- PROBLEM REQUIREMENTS -
Reproduce every line of the listing below, requests included, and scale each coordinate in the answers by 0.85, rounding to the nearest whole number with halves rounded up. Leave all numbers in the requests unchanged.

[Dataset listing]
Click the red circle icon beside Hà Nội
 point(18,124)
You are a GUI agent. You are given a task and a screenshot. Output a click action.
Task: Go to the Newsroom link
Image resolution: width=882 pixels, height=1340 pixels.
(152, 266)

- THE SOLUTION -
Click the red circle icon beside Hà Nội
 point(15,105)
You are a GUI agent. You are given a task and a screenshot. Output a click action.
Task: Go to the Newsroom link
Image resolution: width=882 pixels, height=1340 pixels.
(129, 226)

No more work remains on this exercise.